Not if it gets cancelled!
Even with their Zen CPUs,it took three generations to get chiplets fully sorted out:
1.)Zen/Zen+ introduced scalable CPU designs with Infinity Fabric. The Threadripper and Epyc CPUs had multiple dies. But power consumption of the IF massively increased.
2.)Zen2 fixed some of the power issues and introduced 8C chiplets and doubled core counts.
3.)Zen3 introduced die stacking,and worked on improving latency.
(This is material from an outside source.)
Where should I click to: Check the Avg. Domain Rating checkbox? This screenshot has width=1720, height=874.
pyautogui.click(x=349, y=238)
Memory controller also improved.
4.)Zen4 finally dropped IF power enough,the chiplet CPUs could be used in laptops.
With their dGPUs:
1.)RDNA1 split compute and gaming functions and was the first to use Infinity Fabric,and also get over GCN scaling problems.
2.)RDNA2 introduced raytracing,improved scaling and introduced Infinity Cache.
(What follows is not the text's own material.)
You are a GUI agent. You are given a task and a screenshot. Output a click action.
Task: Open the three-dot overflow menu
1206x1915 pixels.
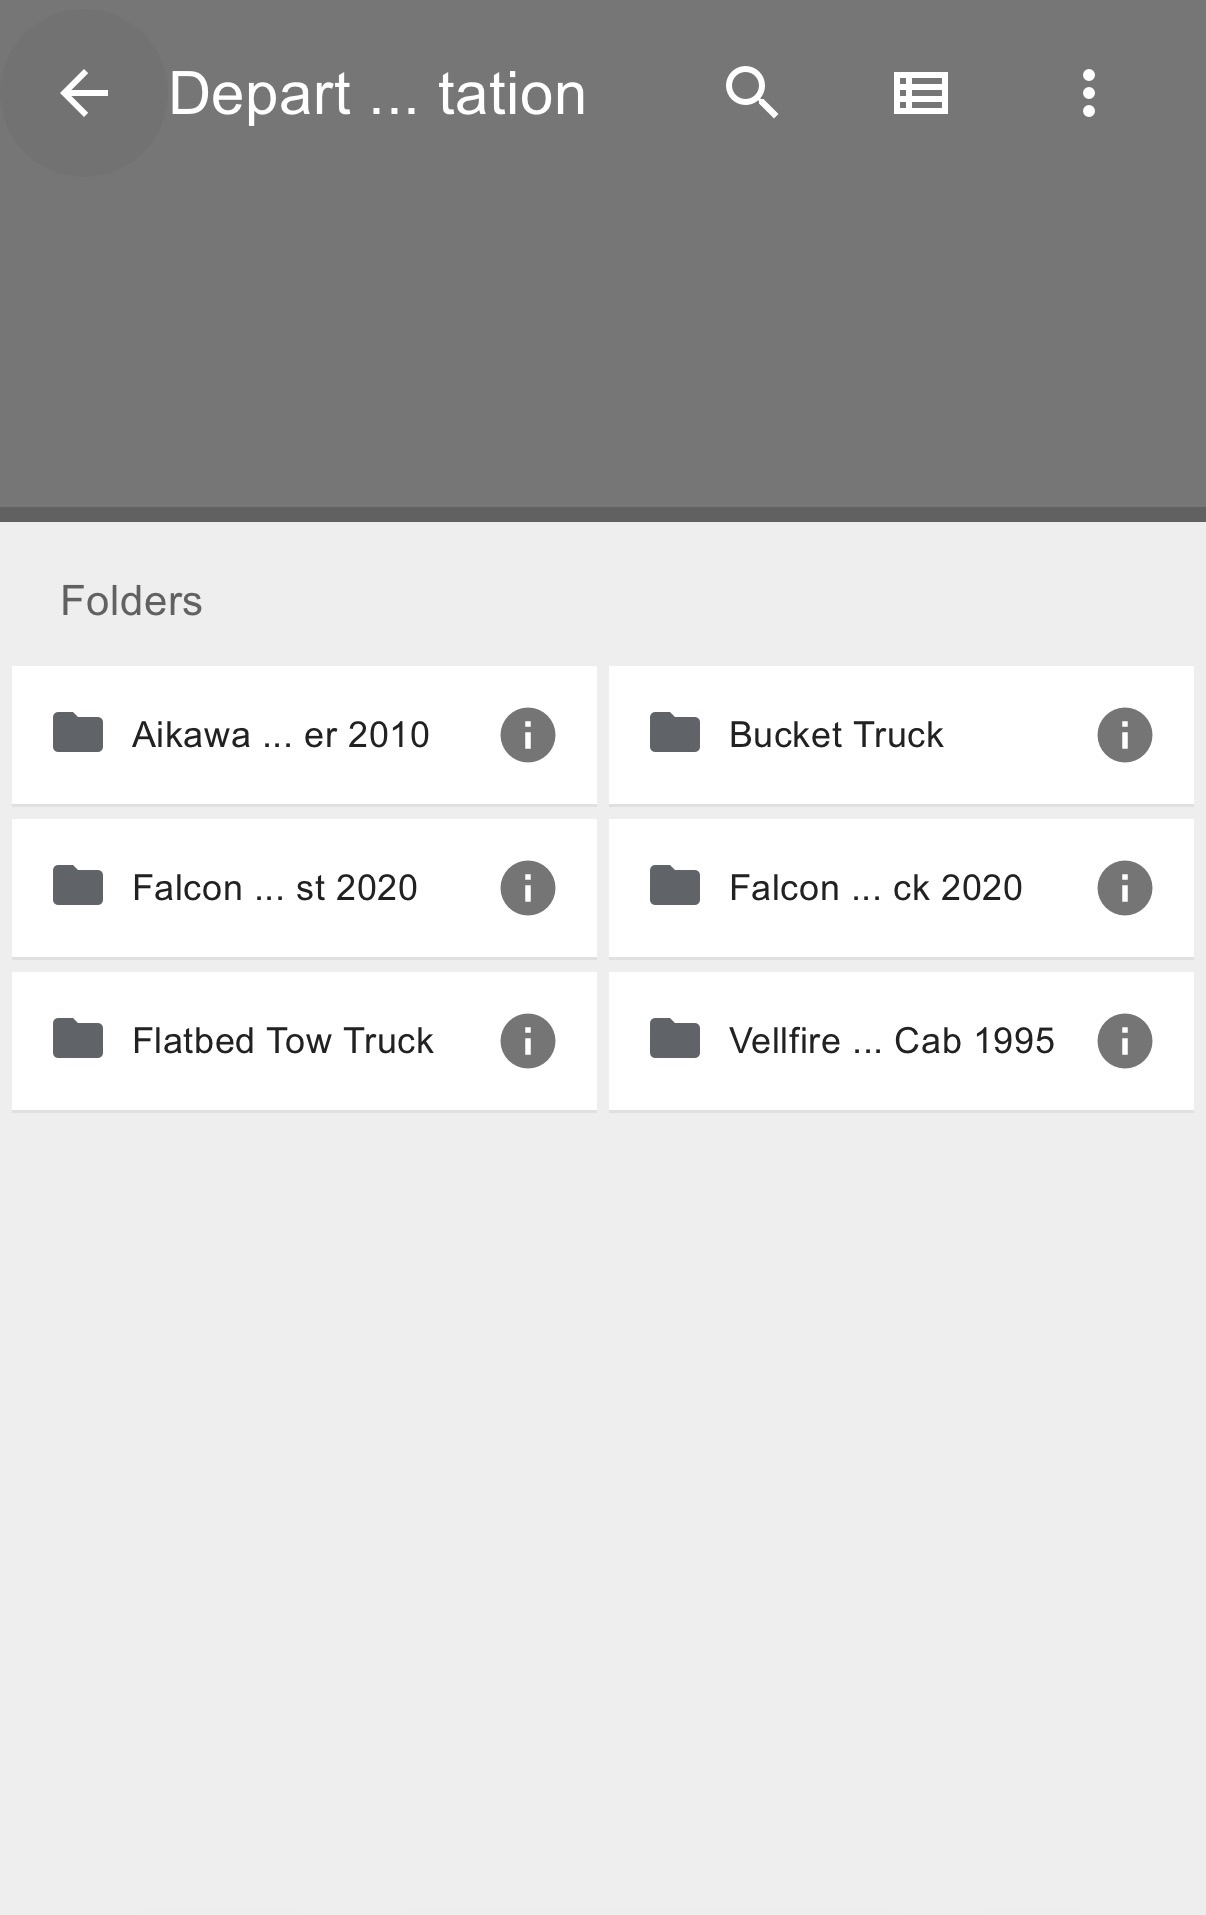pyautogui.click(x=1088, y=94)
3.)RDNA3 optimised Infinity Cache,introduced machine learning functions and went to chiplets.
AMD did what they did with Zen,Zen+ and Zen2 in the first three generations of RDNA. They were trying to do a Zen3 and Zen4 technical move in one generation? Maybe they need to be less ambitious on the technical side and try and concentrate on baby steps first. Ideally first improve the design with a solid RDNA4 and then move onto more complex arrangements with RDNA5.